Ma c’è una questione di fondo, che è poi il motivo dominante di larga parte delle critiche al decreto/legge: la vaccine hesitancy. I due ricercatori citano uno studio condotto in Regione Veneto secondo cui la metà dei genitori “antivaccinatori” lo sono non per convinzione, bensì per “esitazione”, “insicurezza”. “Quindi una quota dei tassi di non copertura sarebbe potenzialmente recuperabile, senza coercizione, ma con l’educazione e l’informazione. Non fornire adeguate risposte ai genitori che nutrono dubbi e timori sui vaccini potrebbe spingere verso il rifiuto anche chi avrebbe scelto diversamente se ascoltato e rassicurato. Inoltre potrebbe ridurre la fiducia nelle istituzioni e negli operatori sanitari sia nella popolazione generale che tra i genitori che vaccineranno i figli non perché convinti, ma perché costretti. Non è da escludere che possano caratterizzarsi nidi privati per la forte presenza di bambini non vaccinati (“asili alternativi” per aggirare l’obbligo), che rappresenterebbero contesti ad alto rischio di attivare focolai di malattie infettive.
Questi rischi sono stati adeguatamente valutati? Quali interventi sono previsti?”. E ancora: “La scelta di imporre l’obbligo di legge per alcune vaccinazioni nacque in un contesto temporale, sociale ed epidemiologico differente da quello di oggi. La finalità di tutelare la salute di tutti i bambini che frequentano il nido non giustifica la decisione di escludere chi non è vaccinato contro il tetano (malattia non contagiosa) o contro l’epatite B (la probabilità di contagio tra bambini piccoli è estremamente rara)”. La conclusione è lapidaria: “la Repubblica si basa sulla partecipazione dei cittadini e non sull’abnegazione dei sudditi”.
L’articolo dei ricercatori del Mario Negri smonta anticipatamente la proposta della ministra della Salute. Ma tutte le obiezioni, le problematiche, le perplessità, non vengono prese in considerazione dalle autorità sanitarie perché l’obiettivo non è la pubblica salute: è soprattutto politico. Si mira a imporre invece di informare, ad obbligare invece di coinvolgere, a punire invece di convincere. E su questi leitmotiv che si crea una spaccatura nel Paese, che vede da una parte la maggioranza della comunità scientifica e dei cittadini italiani – i quali aderiscono in larghissima parte alle vaccinazioni senza porsi troppe domande – e una minoranza di studiosi e ricercatori e medici (con posizioni molto articoate tra di loro), e di cittadini, soprattutto madri e padri, molto attivi nel contestare con veemenza le decisioni ministeriali.

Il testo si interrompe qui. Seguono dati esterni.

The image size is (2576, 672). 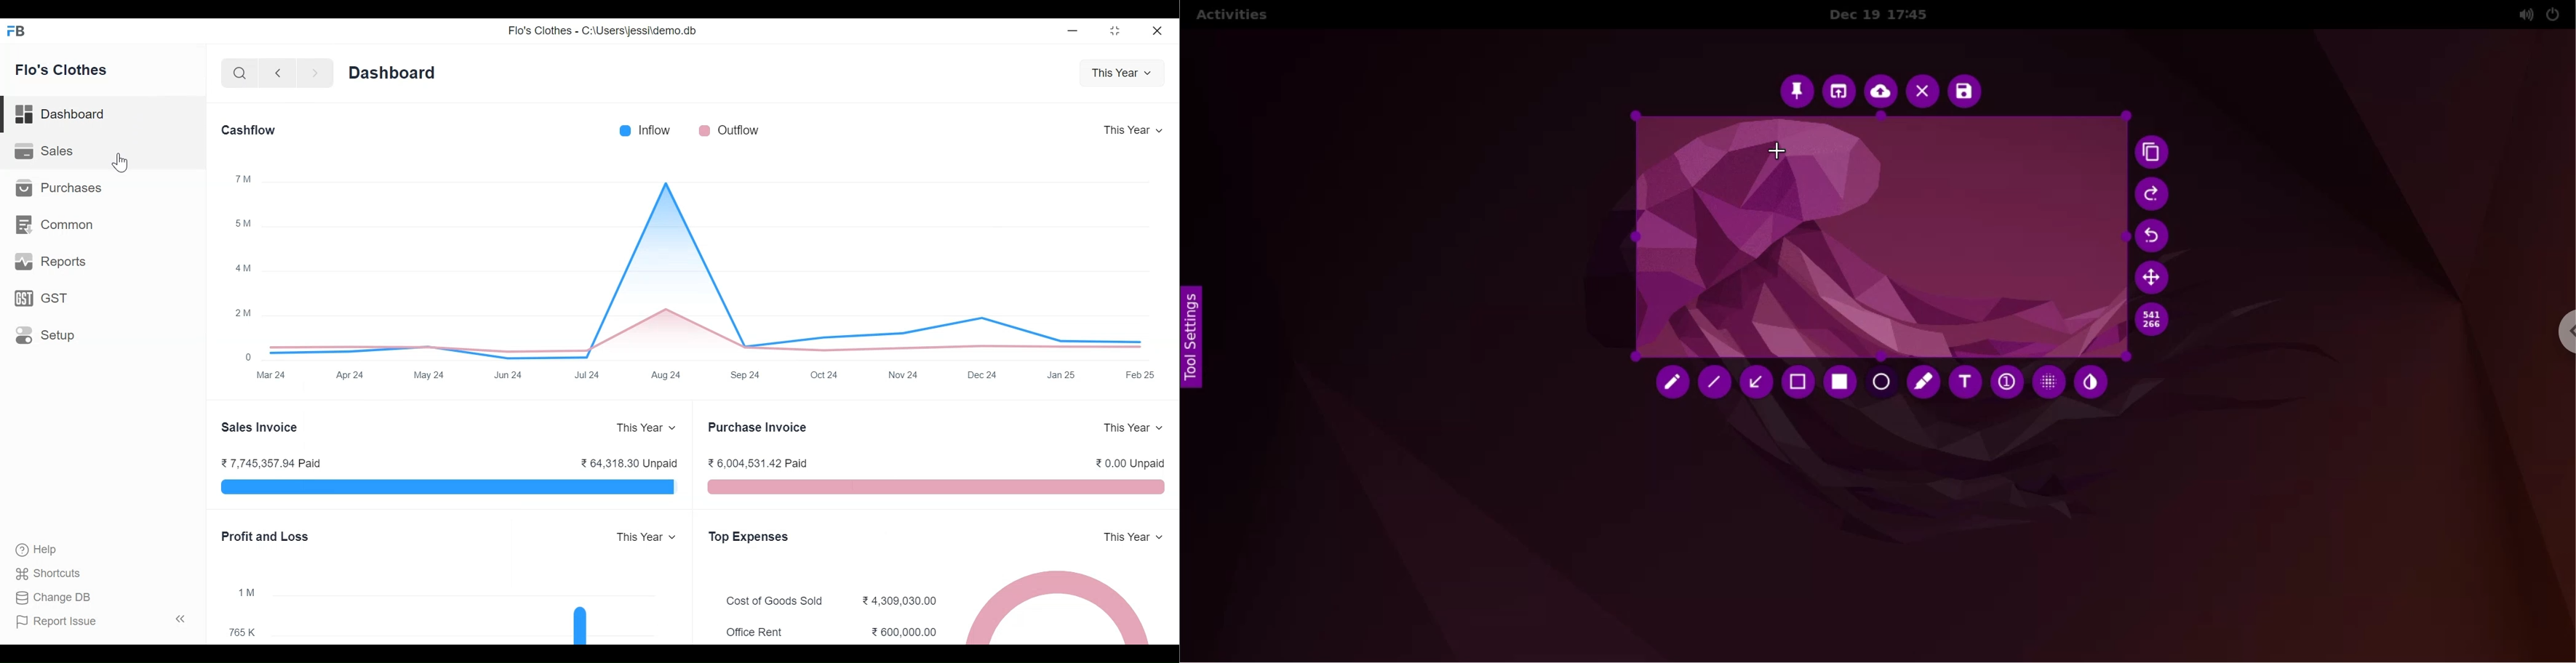 What do you see at coordinates (1718, 385) in the screenshot?
I see `line tool` at bounding box center [1718, 385].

Questi genitori vengono trattati da deficienti, ignoranti, imbecilli, idioti, somari. Eppure, come conferma anche una ricerca recentissima di Observa, quel 43 per cento favorevole alla libera scelta ha una istruzione medio superiore (più alta rispetto a quella dei no vax). E in larga parte sono persone molto più informate della media, leggono e rileggono, e sono convinte che per il bene dei loro figli bisogna andarci molto piano con le vaccinazioni. Sono in larga parte famiglie incerte, dubbiose, scettiche.
Qualsiasi critica, anche se moderata, viene snobbata. Ogni altro problema di assistenza e salute che riguarda l’intera popolazione viene accantonato. La sanità nel frattempo peggiora pesando sempre di più sulle tasche degli italiani – che nel 2016 hanno speso 37 miliardi di euro per curarsi – e condizionando la vita di milioni di persone che non hanno i mezzi per affrontare nei tempi giusti e necessari le loro malattie. Non si può discutere di altro se non di vaccini, e secondo le modalità imposte da una parte del mondo scientifico, che crea barriere apparentemente insormontabili, sostenendo che la profilassi sia un argomento scientifico del quale possono discutere soltanto le persone con titoli. E queste stesse persone – per cercare di isolare chi chiede un confronto – ripetono fino alla noia gli esempi da prima elementare – 2+2 fa 4, la Terra non è piatta…- unicamente per affermare che la scienza non si discute, che non è democratica.
Questo comportamento infantile è stato però smentito. Dai fatti. Perché i vaccini sono diventati una questione nazionale, sulla quale tutti avevano – e hanno – diritto di parola. Perché se si minaccia di togliere la patria potestà a genitori riottosi, non si può certo pretendere che tante madri e tanti padri, restino in silenzio, ubbidienti e ligi ai doveri imposti per legge. E se un assessore vuole chiudere gli asili ai non vaccinati, come si può pretendere che una decisione di salute pubblica non venga discussa dalla comunità intera? E infatti, come la vecchia talpa, gli anti e i free vaxx, che scavavano da tempo sotto traccia, escono allo scoperto quando la discussione deflagra nel Paese, invadendo il web e le piazze, nonostante la scarsa o nulla attenzione dei mass-media tradizionali. Al punto di portare trenta-quaranta mila persone a Pesaro, l’8 luglio, che si ritrovano per manifestare la loro opposizione al decreto.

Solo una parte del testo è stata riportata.